> _Aim of the exercise_
Extract, without alteration, the lines that begin with the one containing "Click the Sampdoria" and continue through the final line of the entries, including both.

> _Supplied records_
★ ★ ★

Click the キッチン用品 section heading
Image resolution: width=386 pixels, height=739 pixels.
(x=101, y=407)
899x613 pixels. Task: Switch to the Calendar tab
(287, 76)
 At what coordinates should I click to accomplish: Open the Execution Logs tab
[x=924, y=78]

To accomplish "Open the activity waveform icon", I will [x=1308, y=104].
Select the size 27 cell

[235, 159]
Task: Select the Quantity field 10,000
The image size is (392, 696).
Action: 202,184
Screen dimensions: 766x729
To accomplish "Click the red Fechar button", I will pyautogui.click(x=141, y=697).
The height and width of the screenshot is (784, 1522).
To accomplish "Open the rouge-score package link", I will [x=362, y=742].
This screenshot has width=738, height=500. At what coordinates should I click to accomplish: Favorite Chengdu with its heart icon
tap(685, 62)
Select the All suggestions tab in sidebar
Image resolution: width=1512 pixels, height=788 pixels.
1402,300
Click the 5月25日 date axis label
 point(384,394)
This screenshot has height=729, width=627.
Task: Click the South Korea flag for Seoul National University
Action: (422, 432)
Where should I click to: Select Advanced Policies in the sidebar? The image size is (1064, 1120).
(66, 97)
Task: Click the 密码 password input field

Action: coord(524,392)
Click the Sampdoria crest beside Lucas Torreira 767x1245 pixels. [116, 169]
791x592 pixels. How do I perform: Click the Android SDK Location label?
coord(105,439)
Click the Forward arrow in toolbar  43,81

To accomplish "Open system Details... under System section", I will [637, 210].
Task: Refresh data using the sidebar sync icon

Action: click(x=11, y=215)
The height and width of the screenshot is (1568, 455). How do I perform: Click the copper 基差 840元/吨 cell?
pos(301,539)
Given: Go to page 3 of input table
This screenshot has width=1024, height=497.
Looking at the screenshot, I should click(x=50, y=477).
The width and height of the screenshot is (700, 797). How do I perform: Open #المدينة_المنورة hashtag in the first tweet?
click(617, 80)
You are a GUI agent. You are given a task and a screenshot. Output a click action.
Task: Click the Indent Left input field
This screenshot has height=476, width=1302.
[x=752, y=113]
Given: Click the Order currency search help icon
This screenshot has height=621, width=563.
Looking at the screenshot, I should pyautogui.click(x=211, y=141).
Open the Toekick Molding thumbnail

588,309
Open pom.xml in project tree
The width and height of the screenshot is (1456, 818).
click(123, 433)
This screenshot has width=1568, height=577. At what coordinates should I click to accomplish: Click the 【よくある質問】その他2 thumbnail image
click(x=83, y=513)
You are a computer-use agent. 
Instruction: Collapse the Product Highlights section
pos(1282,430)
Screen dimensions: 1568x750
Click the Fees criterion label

★ ★ ★

> _Completed task_
Click the Sampdoria crest beside Lucas Torreira 767x1245 pixels. [116, 169]
791x592 pixels. How do I perform: Click the Android SDK Location label?
coord(105,439)
Click the Forward arrow in toolbar  43,81

To accomplish "Open system Details... under System section", I will [637, 210].
Task: Refresh data using the sidebar sync icon

Action: click(x=11, y=215)
The height and width of the screenshot is (1568, 455). How do I perform: Click the copper 基差 840元/吨 cell?
pos(301,539)
Given: Go to page 3 of input table
This screenshot has width=1024, height=497.
Looking at the screenshot, I should click(x=50, y=477).
The width and height of the screenshot is (700, 797). How do I perform: Open #المدينة_المنورة hashtag in the first tweet?
click(617, 80)
You are a GUI agent. You are given a task and a screenshot. Output a click action.
Task: Click the Indent Left input field
This screenshot has height=476, width=1302.
[x=752, y=113]
Given: Click the Order currency search help icon
This screenshot has height=621, width=563.
Looking at the screenshot, I should pyautogui.click(x=211, y=141).
Open the Toekick Molding thumbnail

588,309
Open pom.xml in project tree
The width and height of the screenshot is (1456, 818).
click(123, 433)
This screenshot has width=1568, height=577. At what coordinates should I click to accomplish: Click the 【よくある質問】その他2 thumbnail image
click(x=83, y=513)
You are a computer-use agent. 
Instruction: Collapse the Product Highlights section
pos(1282,430)
Screen dimensions: 1568x750
Click the Fees criterion label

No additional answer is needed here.